## Instructions for the task
From the line with "Photowalk 25-Jul-2026: Announcement" to the final line, print the records exactly as they are.

════════════════

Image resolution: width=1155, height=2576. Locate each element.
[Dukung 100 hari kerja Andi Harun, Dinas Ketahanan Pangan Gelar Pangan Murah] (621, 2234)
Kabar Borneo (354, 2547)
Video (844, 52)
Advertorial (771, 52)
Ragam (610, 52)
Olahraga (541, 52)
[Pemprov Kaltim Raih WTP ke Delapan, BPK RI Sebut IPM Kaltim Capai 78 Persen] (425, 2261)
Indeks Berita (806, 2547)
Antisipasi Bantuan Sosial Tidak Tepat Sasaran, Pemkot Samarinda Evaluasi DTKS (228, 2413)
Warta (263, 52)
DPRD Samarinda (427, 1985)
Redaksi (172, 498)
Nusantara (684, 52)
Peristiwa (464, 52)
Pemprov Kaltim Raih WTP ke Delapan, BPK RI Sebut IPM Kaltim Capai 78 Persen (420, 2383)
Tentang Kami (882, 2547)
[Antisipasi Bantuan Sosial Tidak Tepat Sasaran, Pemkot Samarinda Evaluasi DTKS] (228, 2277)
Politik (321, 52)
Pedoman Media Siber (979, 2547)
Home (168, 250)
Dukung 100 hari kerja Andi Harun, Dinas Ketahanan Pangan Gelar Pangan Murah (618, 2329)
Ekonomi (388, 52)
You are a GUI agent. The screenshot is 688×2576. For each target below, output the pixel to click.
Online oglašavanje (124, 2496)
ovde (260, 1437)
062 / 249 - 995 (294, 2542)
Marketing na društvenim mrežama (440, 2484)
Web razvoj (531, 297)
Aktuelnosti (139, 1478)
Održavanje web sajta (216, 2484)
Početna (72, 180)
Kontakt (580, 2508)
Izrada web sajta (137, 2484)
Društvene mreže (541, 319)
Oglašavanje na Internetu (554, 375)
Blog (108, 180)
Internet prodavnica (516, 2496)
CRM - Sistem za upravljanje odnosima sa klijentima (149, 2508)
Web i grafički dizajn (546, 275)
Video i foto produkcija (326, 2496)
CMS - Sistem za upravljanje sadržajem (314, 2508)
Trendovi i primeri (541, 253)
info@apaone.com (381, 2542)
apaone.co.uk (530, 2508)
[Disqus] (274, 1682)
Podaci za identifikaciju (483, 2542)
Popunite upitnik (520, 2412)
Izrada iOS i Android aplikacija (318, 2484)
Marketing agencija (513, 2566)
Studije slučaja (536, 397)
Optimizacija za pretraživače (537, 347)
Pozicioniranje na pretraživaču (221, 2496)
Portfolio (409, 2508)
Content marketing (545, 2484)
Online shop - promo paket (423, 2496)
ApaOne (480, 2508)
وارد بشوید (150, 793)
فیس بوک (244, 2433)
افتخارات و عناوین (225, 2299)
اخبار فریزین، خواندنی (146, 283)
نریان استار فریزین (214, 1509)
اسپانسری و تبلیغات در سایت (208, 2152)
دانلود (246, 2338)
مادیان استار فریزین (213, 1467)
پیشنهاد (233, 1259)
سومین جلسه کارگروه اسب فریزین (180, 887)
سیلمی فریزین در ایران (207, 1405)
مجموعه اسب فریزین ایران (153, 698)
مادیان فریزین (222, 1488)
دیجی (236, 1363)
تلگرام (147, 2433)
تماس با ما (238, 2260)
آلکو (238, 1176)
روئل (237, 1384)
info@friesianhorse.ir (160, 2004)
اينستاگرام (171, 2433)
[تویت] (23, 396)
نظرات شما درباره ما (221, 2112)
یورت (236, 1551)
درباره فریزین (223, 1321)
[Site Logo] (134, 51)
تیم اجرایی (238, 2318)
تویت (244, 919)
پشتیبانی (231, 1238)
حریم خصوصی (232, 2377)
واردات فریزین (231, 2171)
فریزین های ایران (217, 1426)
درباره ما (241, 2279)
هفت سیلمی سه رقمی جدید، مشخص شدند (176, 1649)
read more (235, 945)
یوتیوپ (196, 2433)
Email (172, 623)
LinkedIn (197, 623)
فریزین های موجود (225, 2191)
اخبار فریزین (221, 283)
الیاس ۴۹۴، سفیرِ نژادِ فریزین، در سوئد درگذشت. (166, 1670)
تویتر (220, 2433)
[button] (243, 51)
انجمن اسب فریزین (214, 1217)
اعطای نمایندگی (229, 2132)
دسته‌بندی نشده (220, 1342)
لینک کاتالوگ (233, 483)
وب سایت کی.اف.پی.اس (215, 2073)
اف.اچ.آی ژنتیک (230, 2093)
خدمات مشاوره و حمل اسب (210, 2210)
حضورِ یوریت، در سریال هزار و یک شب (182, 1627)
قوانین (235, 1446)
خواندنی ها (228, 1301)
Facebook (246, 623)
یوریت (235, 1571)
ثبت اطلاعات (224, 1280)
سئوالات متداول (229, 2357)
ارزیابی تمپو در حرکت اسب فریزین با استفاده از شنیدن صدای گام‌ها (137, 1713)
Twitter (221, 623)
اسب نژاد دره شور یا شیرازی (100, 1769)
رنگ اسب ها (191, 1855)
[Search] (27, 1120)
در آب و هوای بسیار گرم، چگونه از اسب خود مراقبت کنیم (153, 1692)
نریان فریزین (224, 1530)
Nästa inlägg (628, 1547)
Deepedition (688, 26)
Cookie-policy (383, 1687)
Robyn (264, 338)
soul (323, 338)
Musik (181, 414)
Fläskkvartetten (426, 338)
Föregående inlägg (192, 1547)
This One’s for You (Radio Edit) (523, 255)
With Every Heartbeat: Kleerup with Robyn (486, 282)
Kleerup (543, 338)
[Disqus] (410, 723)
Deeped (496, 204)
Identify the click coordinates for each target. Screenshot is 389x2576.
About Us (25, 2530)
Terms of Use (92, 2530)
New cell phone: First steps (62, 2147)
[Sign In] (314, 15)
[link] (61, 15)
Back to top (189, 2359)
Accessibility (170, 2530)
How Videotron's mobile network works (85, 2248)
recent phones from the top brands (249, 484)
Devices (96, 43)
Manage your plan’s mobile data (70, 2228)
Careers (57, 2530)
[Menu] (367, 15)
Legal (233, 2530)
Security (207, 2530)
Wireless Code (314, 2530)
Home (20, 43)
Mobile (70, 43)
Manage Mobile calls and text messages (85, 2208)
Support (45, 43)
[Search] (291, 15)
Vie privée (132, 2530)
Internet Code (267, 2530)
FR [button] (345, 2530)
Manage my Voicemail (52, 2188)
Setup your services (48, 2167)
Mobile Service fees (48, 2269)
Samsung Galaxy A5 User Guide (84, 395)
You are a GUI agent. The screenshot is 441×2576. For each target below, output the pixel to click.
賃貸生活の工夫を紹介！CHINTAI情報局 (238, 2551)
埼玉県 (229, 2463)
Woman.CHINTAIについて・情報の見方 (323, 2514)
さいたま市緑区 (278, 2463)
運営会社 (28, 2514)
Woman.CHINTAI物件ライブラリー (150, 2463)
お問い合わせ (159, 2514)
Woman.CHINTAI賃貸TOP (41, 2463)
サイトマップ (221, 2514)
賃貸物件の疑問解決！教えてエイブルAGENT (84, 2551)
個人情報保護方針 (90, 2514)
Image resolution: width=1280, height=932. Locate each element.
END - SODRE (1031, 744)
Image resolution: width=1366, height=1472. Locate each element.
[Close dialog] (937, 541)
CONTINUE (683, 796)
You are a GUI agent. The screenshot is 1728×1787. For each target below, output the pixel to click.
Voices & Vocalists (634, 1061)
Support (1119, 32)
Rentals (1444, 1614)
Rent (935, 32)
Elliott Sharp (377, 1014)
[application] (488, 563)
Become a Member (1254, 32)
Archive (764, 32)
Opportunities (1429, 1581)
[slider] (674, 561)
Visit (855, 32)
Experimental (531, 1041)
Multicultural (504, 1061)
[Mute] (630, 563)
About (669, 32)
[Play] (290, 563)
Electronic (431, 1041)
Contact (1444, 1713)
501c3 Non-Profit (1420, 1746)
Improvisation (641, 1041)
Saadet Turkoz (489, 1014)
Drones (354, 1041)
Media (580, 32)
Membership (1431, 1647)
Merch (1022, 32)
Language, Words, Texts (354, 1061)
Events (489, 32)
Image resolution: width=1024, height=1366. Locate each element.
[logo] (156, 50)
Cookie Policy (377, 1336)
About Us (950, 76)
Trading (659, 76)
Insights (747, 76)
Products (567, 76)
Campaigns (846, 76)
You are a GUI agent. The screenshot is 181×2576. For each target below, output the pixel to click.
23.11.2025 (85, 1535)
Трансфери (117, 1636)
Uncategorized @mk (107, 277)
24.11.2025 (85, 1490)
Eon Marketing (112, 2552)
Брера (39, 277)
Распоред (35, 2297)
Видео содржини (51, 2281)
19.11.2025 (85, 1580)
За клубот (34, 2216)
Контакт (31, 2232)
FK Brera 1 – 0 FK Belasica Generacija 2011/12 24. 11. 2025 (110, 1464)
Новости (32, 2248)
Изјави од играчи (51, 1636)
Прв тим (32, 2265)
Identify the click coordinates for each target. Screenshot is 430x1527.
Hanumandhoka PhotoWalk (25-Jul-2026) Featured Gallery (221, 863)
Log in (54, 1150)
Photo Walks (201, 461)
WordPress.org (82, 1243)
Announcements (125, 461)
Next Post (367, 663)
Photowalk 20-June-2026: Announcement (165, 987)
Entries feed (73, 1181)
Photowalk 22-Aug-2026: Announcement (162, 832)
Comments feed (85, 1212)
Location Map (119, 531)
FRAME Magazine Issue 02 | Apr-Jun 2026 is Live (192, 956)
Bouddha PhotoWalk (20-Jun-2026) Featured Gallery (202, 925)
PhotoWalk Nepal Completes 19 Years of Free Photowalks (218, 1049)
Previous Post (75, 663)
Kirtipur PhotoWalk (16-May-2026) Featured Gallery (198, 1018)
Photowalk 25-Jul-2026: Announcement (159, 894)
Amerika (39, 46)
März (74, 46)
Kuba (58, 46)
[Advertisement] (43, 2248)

════════════════

## Result
Photowalk 25-Jul-2026: Announcement (159, 894)
Amerika (39, 46)
März (74, 46)
Kuba (58, 46)
[Advertisement] (43, 2248)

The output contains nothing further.